“It never occurred to me to ask,” replied Gabriella indifferently. What did it matter to George where Florrie got her money? But, then, George was always like that, and though he never made a penny himself, he was possessed of an insatiable curiosity about the amount and the sources of other people’s incomes.
“Well, it looks queer,” he observed with intense interest after a prolonged pause. “That short pearl necklace she had on couldn’t have cost a cent under ten thousand dollars.”
“It was lovely. I noticed how well the pearls matched,” replied his wife. She was not in the least excited about the methods by which Florrie had obtained the necklace—all that was a part of the miraculous way she got everything she wanted in life—but she liked the pearls and she had envied Florrie while she looked at them.
A deep furrow had appeared between George’s eyebrows, and his mouth sagged suddenly at the corners, giving his face the ugly look Gabriella distrusted and dreaded. While she watched him she recalled vaguely that she had once thought the latent brutality in his face an expression of power. How young she had been when she married him! How inconceivably ignorant! Yet at twenty years she had imagined herself wise enough to judge a man. She had deluded herself with the sanctified fallacy that mere instinct would guide her aright—that her marriage would be protected from disaster by the infallible impulse which she had mistaken for love.

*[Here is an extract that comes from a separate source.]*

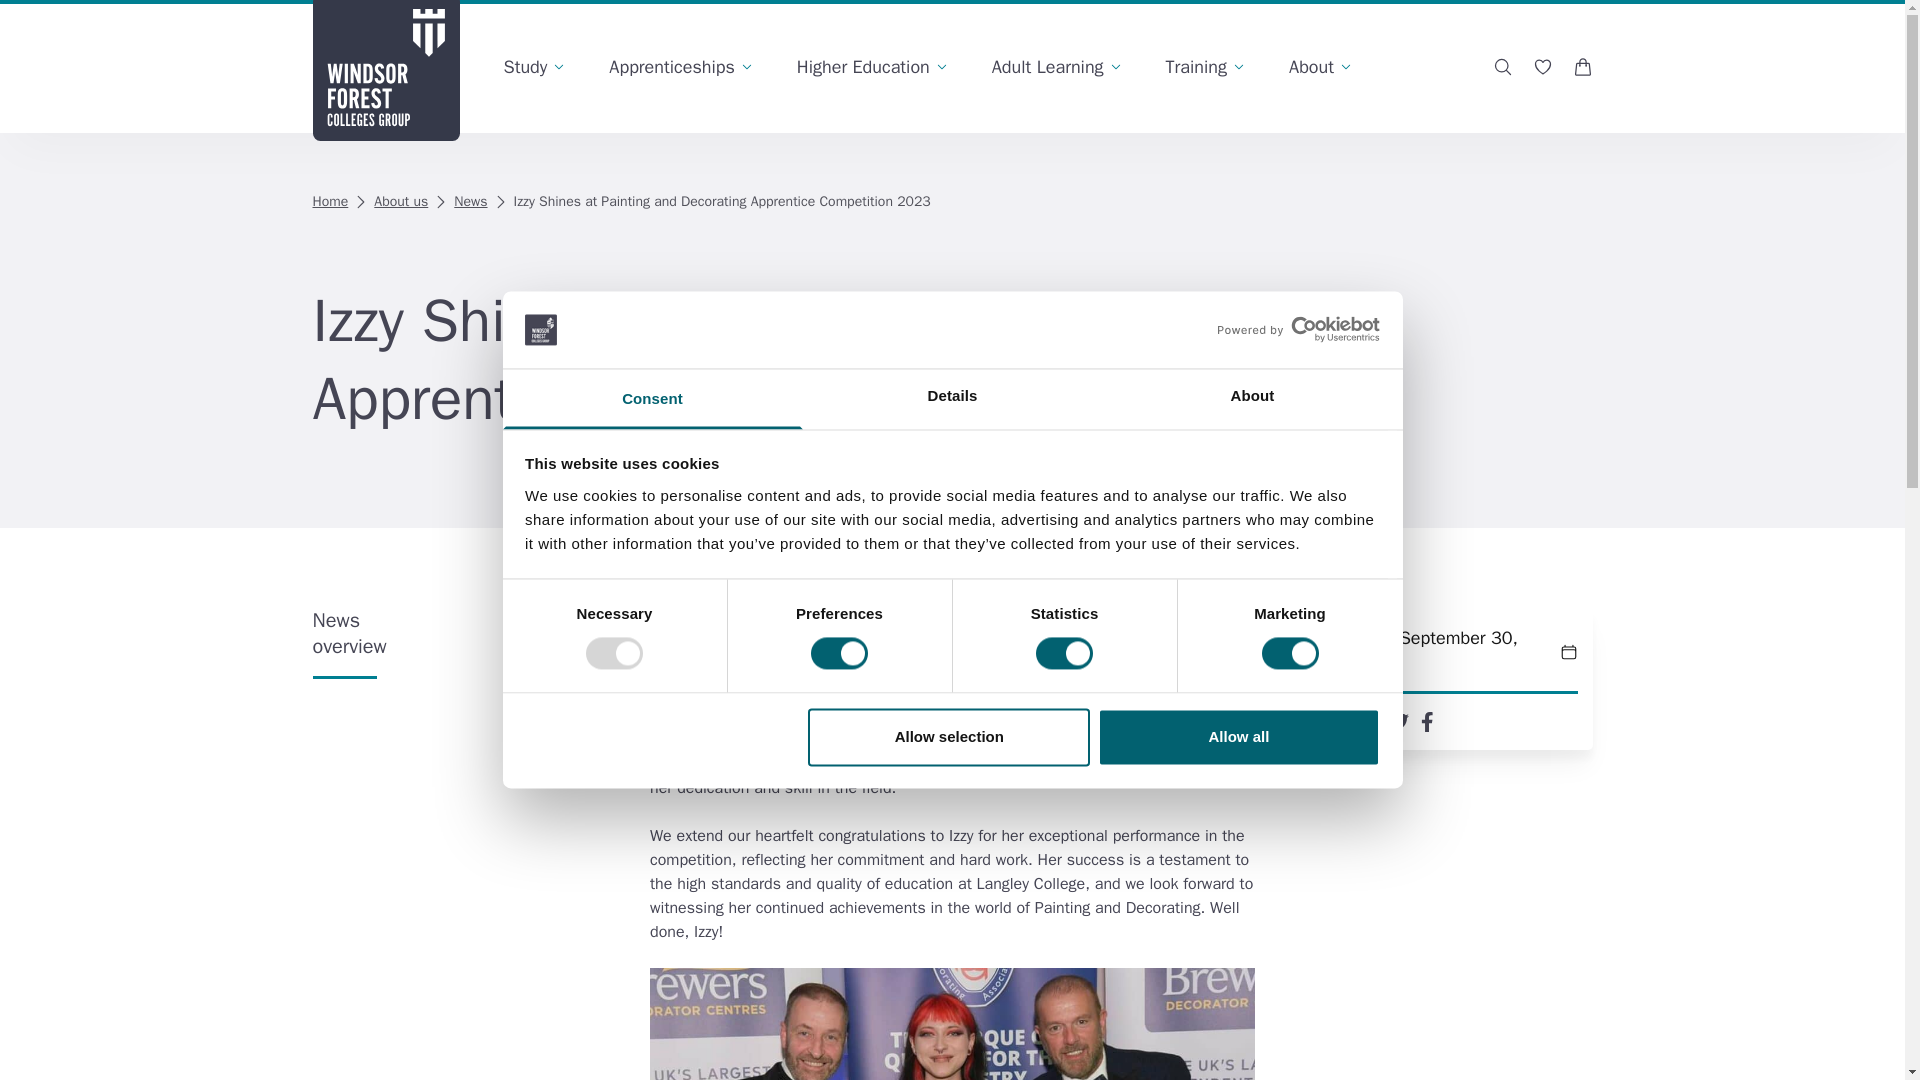  What do you see at coordinates (1252, 398) in the screenshot?
I see `About` at bounding box center [1252, 398].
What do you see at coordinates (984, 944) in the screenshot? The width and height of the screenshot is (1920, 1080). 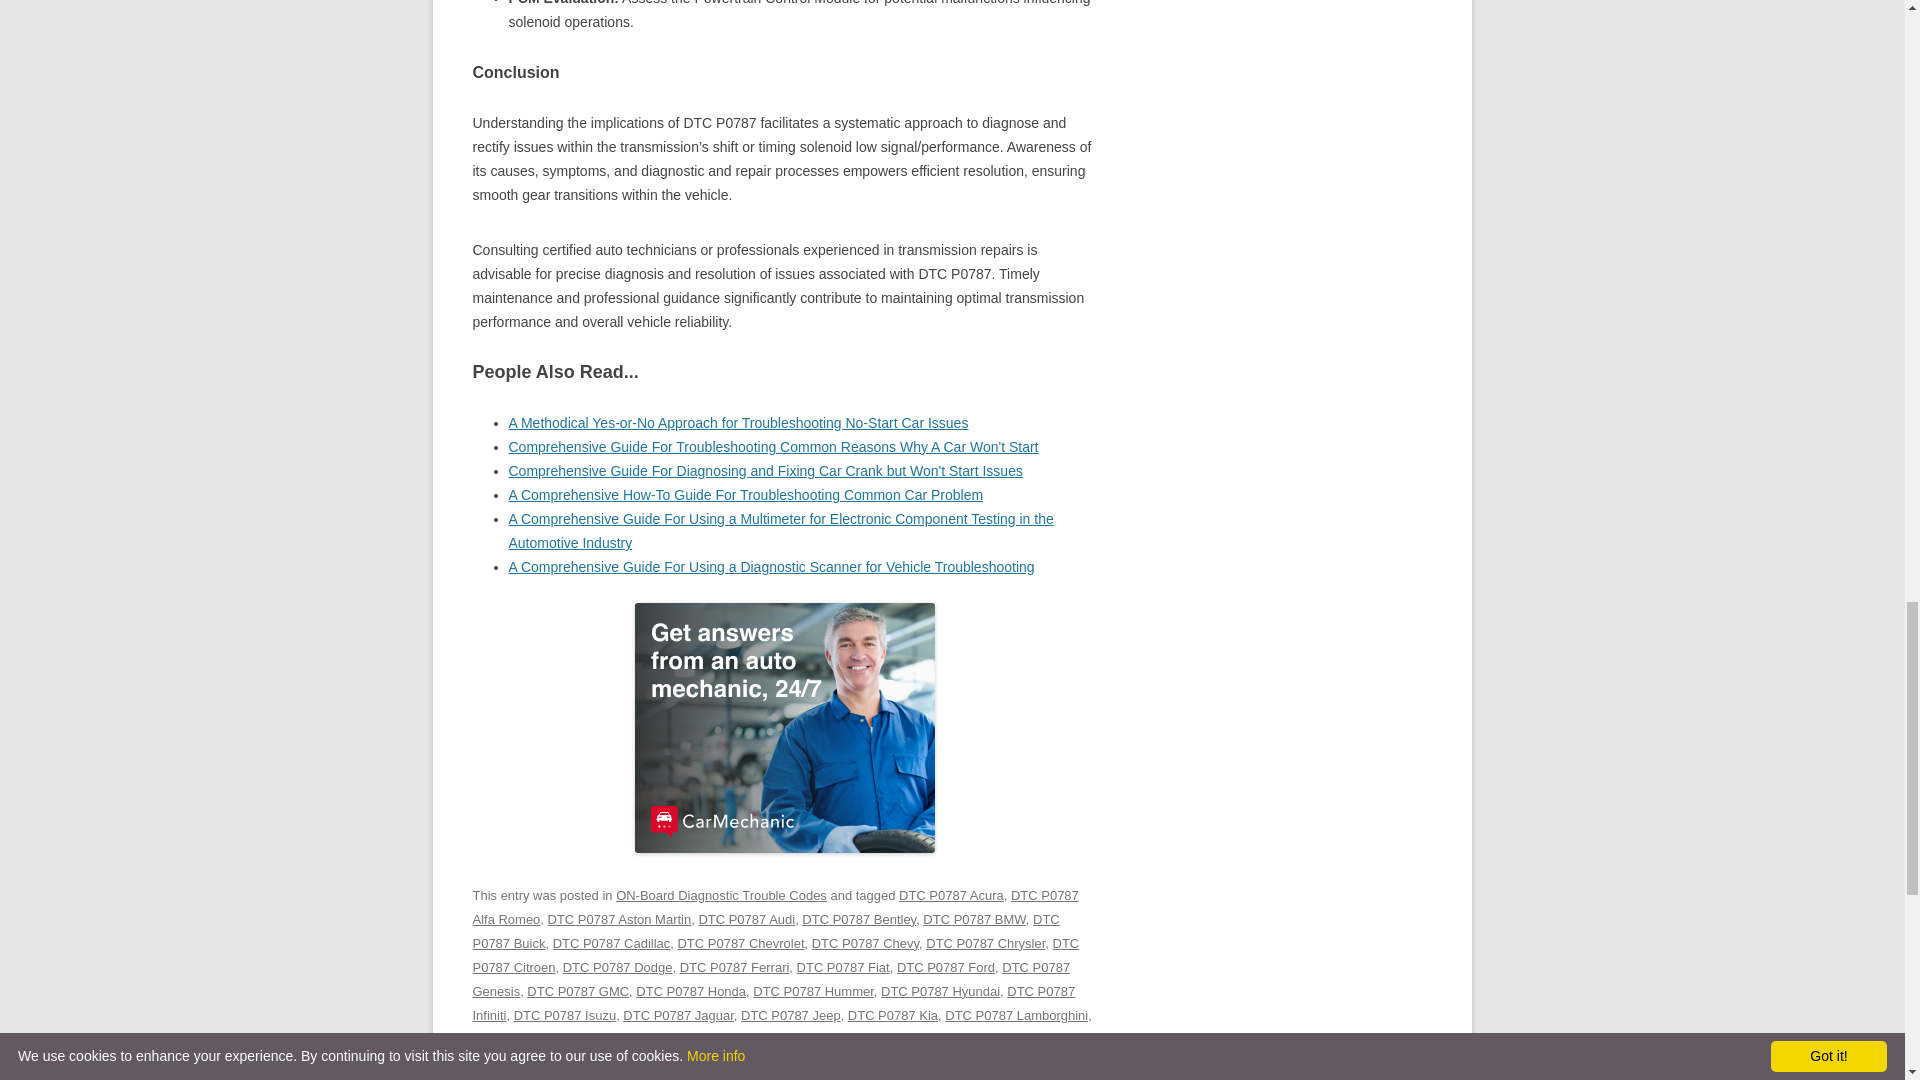 I see `DTC P0787 Chrysler` at bounding box center [984, 944].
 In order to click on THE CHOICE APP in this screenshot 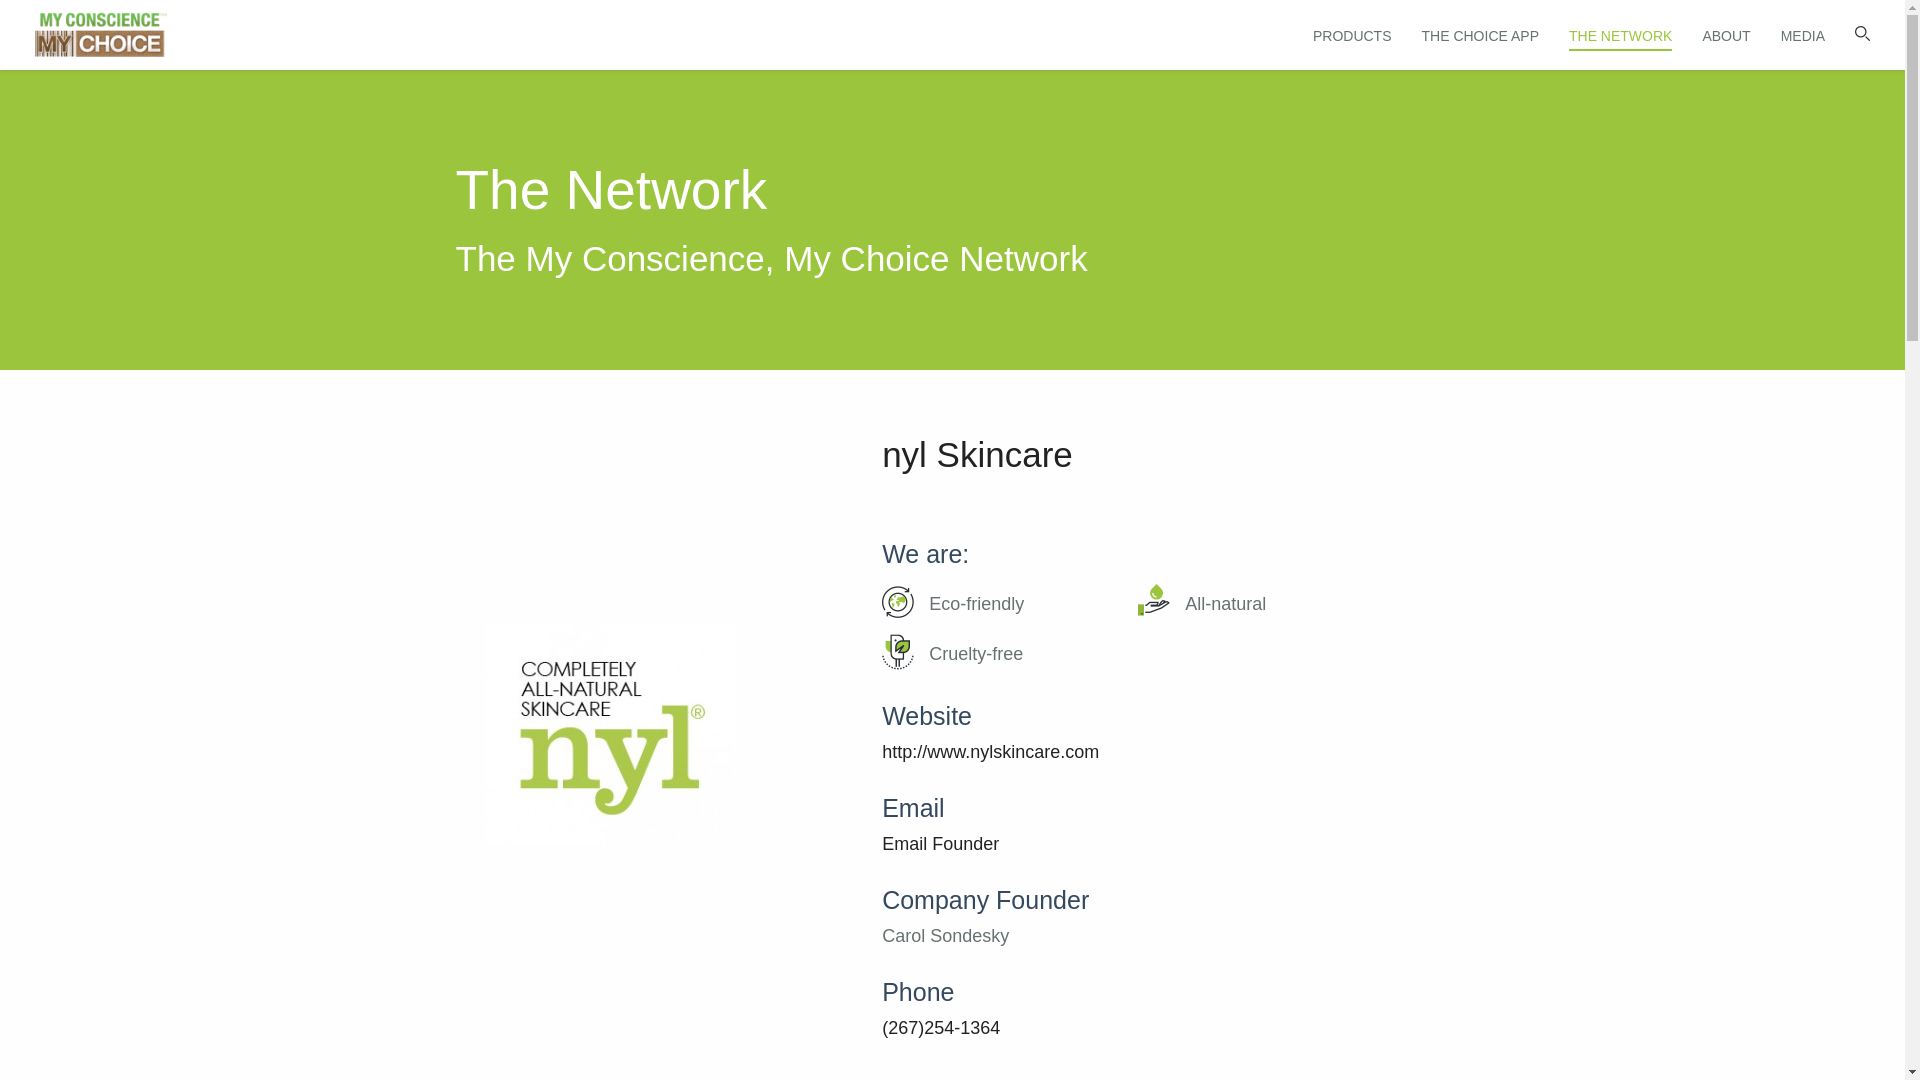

“I wonder,” said George with a suddenness that startled her out of her musing—“I wonder if it can be Winston Camp!”
And Gabriella, who had forgotten Florrie, looked up to remark absentmindedly: “Winston Camp? You mean the man who dined here last winter and couldn’t eat anything but nuts?”
In the months that followed George did not mention Florrie again, and if he pursued his investigations into the obscure sources of her livelihood, his researches did not lead him back in the direction of Gabriella. But, from the day of Florrie’s visit, it seemed to Gabriella, when she thought of it afterwards, his casual indifference began to develop into brutal neglect. Not that she regretted his affection, or even his politeness, not that she cared in the least what his manner was—this she made quite plain to herself—but her passion to see life clearly, to test experience, to weigh events, brought her almost breathlessly round again to the question, “What does it mean? Is there something hidden? Am I still the poor abject fool that Jane was or am I beginning really to be myself?”
“You aren’t looking well, Gabriella,” said Mrs. Fowler at breakfast one morning when George, as she confided afterwards to Patty, had behaved unspeakably to his wife before his father came down. “I want you to go about with me more, as you used to do before the children took up all your time.”